Ci potrebbe essere una molecola chiamata oleoiletanolamide (OEA) alla base della prevenzione di un pericoloso disturbo alimentare denominato Binge Eating Disorder (Bed). Ad suggerirlo è uno studio italiano condotto dai ricercatori dell’Università Sapienza di Roma e dall’Università di Camerino su modello animale e pubblicato su Neuropsychopharmacology. Vediamo nel dettaglio di cosa si tratta.
Premessa
Caratterizzato da episodi ricorrenti di abbuffate fuori controllo, analoghe a quelle della bulimia, ma non seguiti da atti compensatori o di eliminazione come l’induzione del vomito o l’auto-somministrazione di lassativi, il Binge Eating Disorder (Bed) è un disturbo alimentare che spesso può nascere da situazioni di stress. Rifugiarsi nel cibo è infatti un atteggiamento comune a molte persone per sfuggire a emozioni negative e per gratificarsi attraverso i piaceri della vita. Questo perché molti alimenti, soprattutto quelli ricchi di zuccheri, costituiscono una fonte di energia immediatamente disponibile per l’organismo e allo stesso tempo stimolano la trasmissione dopaminergica nel cervello, il neurotrasmettitore associato alla motivazione e al senso di gratificazione. Mai come in questo momento di emergenza da Covid-19, unico nel suo genere, il rischio di cedere alle “lusinghe” del cibo è alto ed il pericolo che una piccola trasgressione diventi patologia è sempre in agguato. È questo il caso proprio del Binge Eating Disorder.

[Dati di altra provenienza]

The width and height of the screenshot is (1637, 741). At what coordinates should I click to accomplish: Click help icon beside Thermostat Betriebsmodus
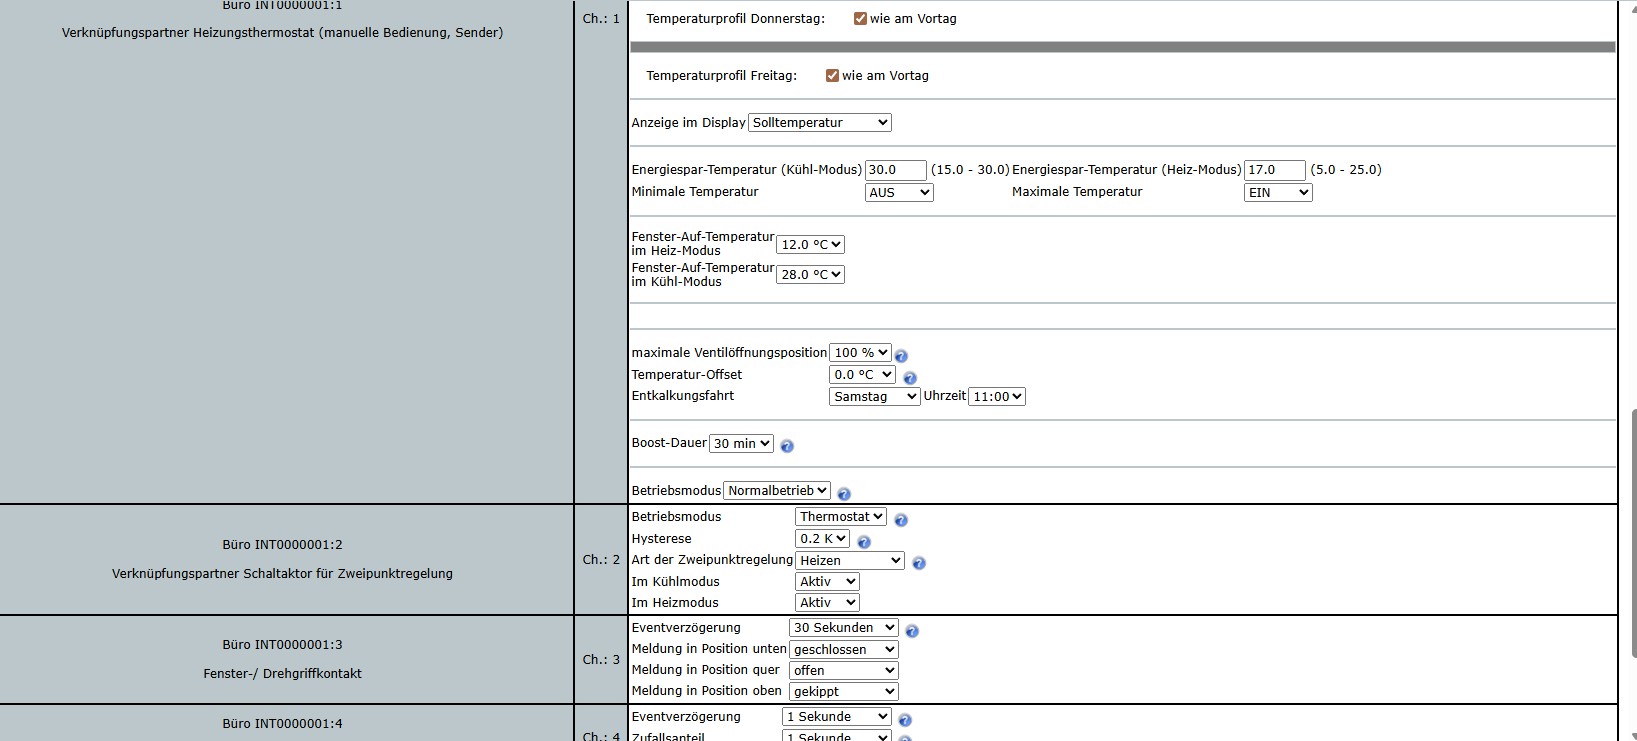[901, 520]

I trattamenti più significativi e attualmente disponibili per il Bed prevedono una combinazione di psicoterapia e farmacoterapia, quest’ultima generalmente basata su farmaci antidepressivi. Tuttavia, il fatto che il tasso di ricaduta sia ancora molto elevato evidenzia la necessità di individuare strategie più efficaci.
Lo studio
I due gruppi di ricerca coordinati rispettivamente da Silvana Gaetani del Dipartimento di Fisiologia e Farmacologia Vittorio Erspamer dell’Università Sapienza e da Carlo Cifani della Scuola di Scienze del Farmaco e dei Prodotti della Salute dell’Università di Camerino (entrambi coordinatori del Gruppo di Lavoro “Obesità, Sindrome Metabolica e Disordini Alimentari” della Società Italiana di Farmacologia), hanno identificato in una molecola, l’oleoiletanolamide, che potrebbe diventare un nuovo strumento farmacologico per prevenire e contrastare il disturbo da alimentazione incontrollata.

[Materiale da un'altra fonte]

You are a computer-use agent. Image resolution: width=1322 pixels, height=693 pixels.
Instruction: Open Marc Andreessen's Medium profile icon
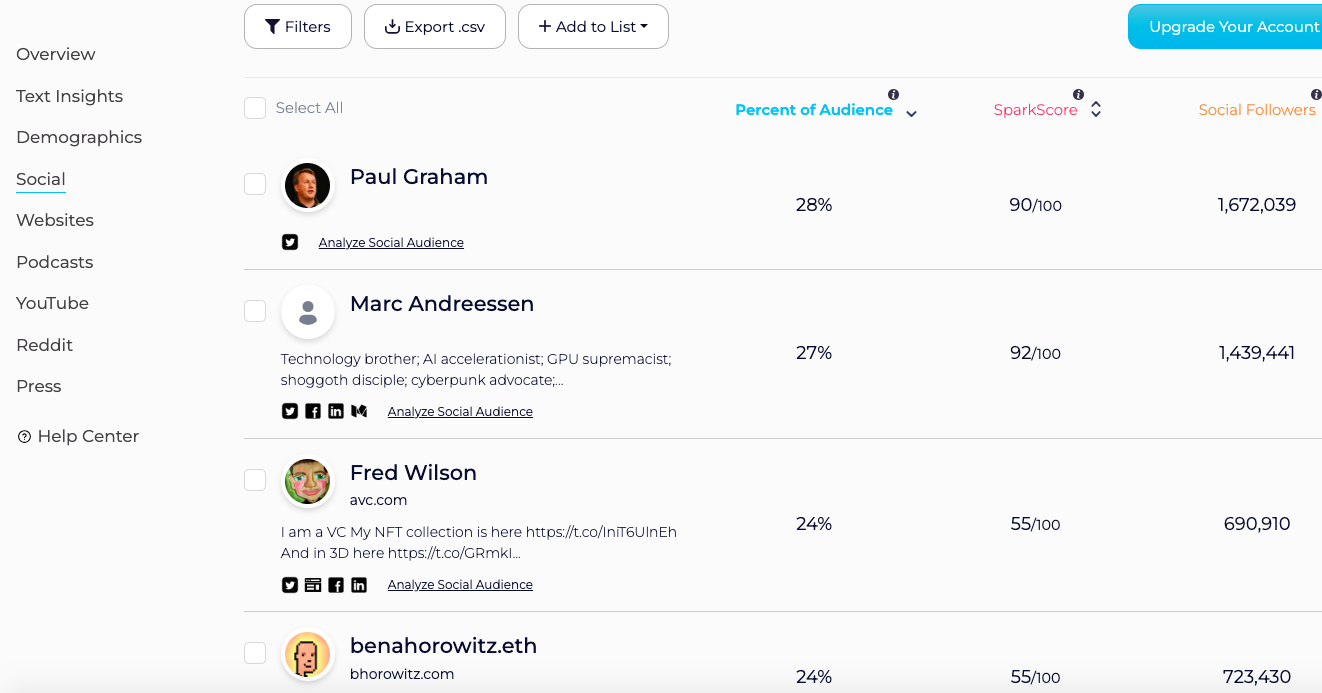point(359,411)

Il crescente interesse della comunità scientifica per l’oleoiletanolamide, più nota con il suo acronimo OEA, deriva dal suo ruolo ben caratterizzato come segnale di sazietà per il cervello e come regolatore del metabolismo, soprattutto quello dei grassi. In questo panorama di scoperte chiave sul ruolo dell’OEA, il team Sapienza ha dato negli ultimi quindici anni un significativo contributo.

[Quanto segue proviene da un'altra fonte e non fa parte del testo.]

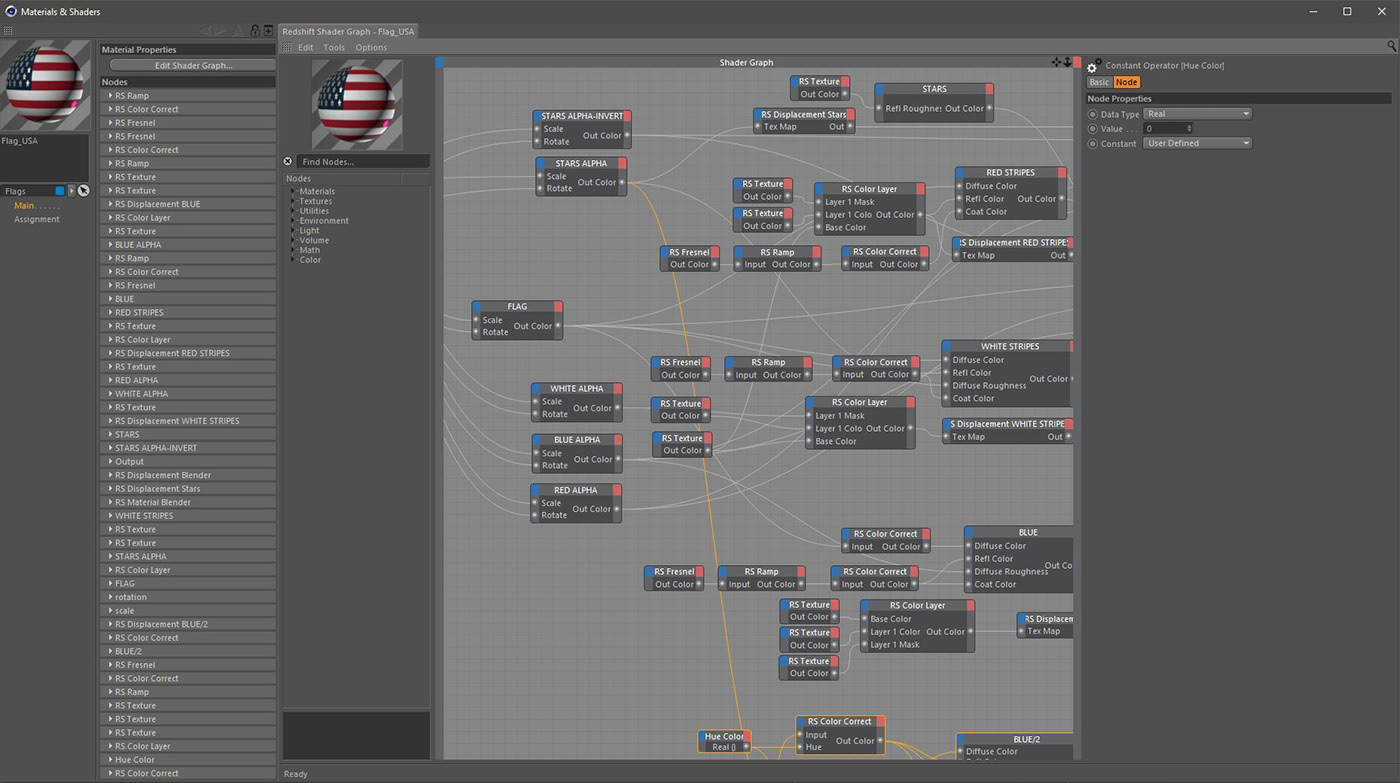
Task: Open the Constant dropdown showing User Defined
Action: (1197, 143)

“Oggi sappiamo – spiegano Adele Romano della Sapienza e Maria Vittoria Micioni Di Bonaventura dell’Università di Camerino, entrambe primi co-autori dello studio – che l’OEA è in grado di prevenire lo sviluppo di un comportamento alimentare anomalo, di tipo binge, e agisce modulando l’attività di circuiti cerebrali che rispondono alle proprietà piacevoli del cibo e/o all’esposizione a una condizione stressante”.
“Le prove scientifiche che abbiamo fornito – aggiunge Silvana Gaetani – sono state ottenute in un modello sperimentale di BED, sviluppato dal team di Carlo Cifani, e sebbene debbano essere confermate in pazienti affetti da BED, fanno ben sperare che l’OEA possa essere effettivamente un nuovo potenziale alleato per la prevenzione o la cura dei disturbi del comportamento alimentare”.
Anche conosciuto come ‘binge eating’, questo disturbo è caratterizzato da episodi ricorrenti di assunzione di cibo incontrollata, come accade per la bulimia, ma in questo caso non sono seguiti da atti compensatori o di eliminazione, come l’induzione del vomito o l’auto-somministrazione di lassativi.